Problem details → Copy the items from the line with "How do I perform: Click" to the line with "point(268,173)" word for word, leaving out the pictures.

Items →

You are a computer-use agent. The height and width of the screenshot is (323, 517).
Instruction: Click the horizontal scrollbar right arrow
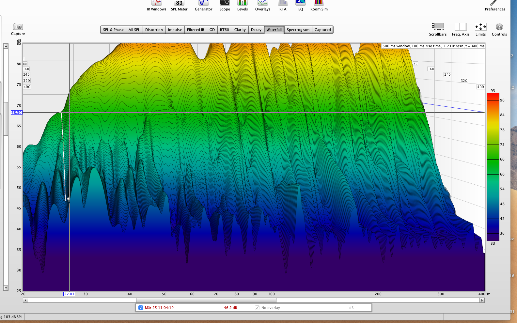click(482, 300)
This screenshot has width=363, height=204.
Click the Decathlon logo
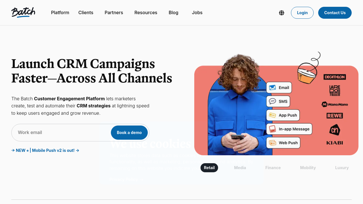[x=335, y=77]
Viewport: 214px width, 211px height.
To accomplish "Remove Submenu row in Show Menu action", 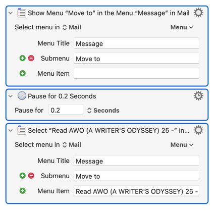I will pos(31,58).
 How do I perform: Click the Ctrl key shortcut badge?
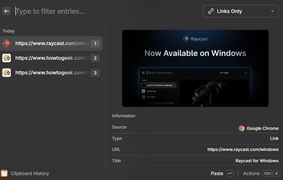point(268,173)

...

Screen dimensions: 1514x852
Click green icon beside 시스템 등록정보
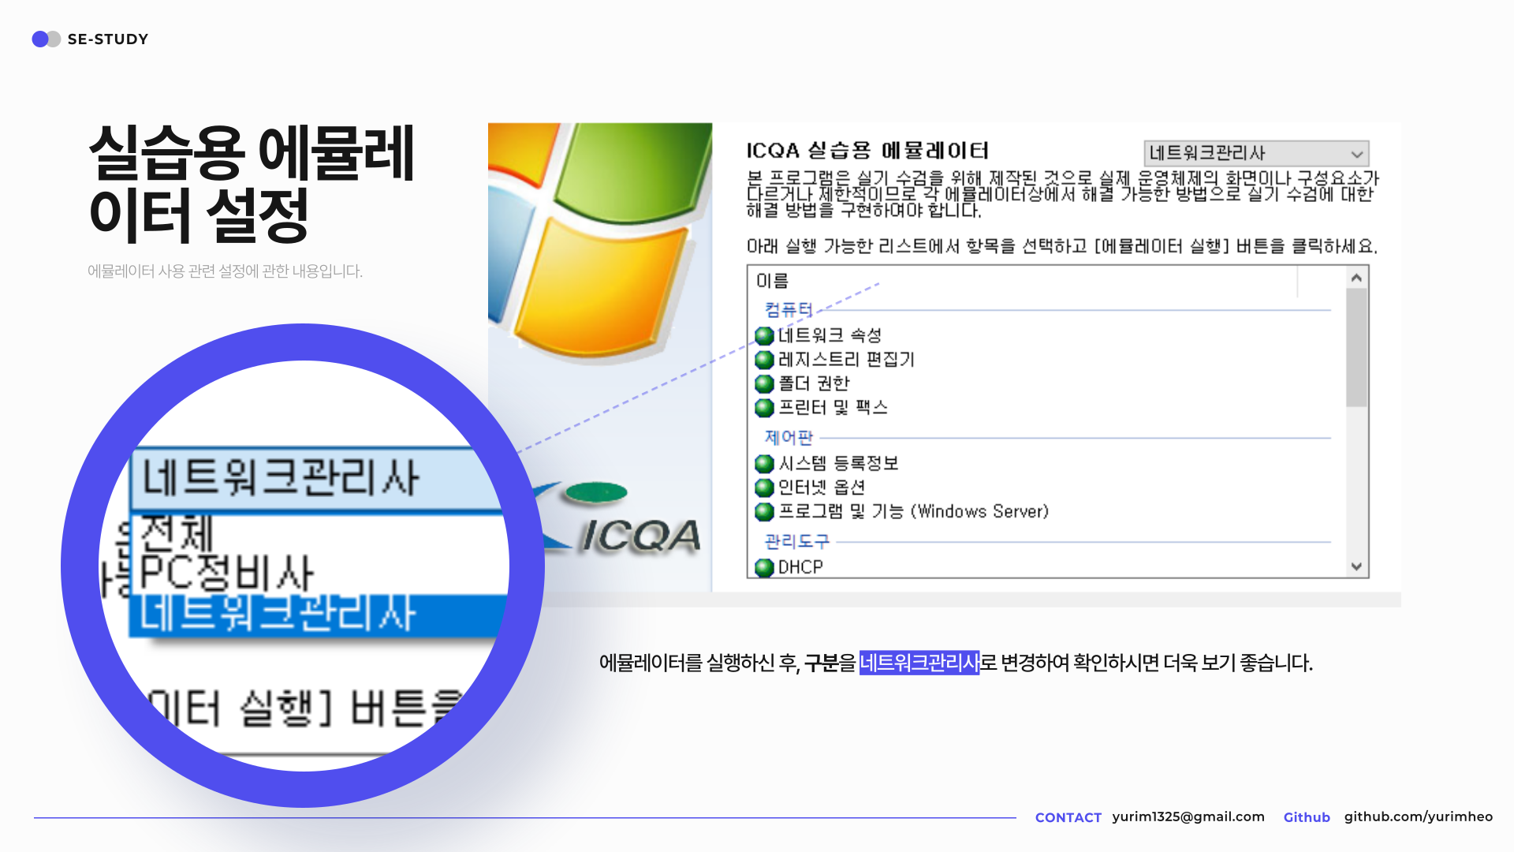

Answer below →
 How do I perform: Click the Ctrl key shortcut badge?
point(268,173)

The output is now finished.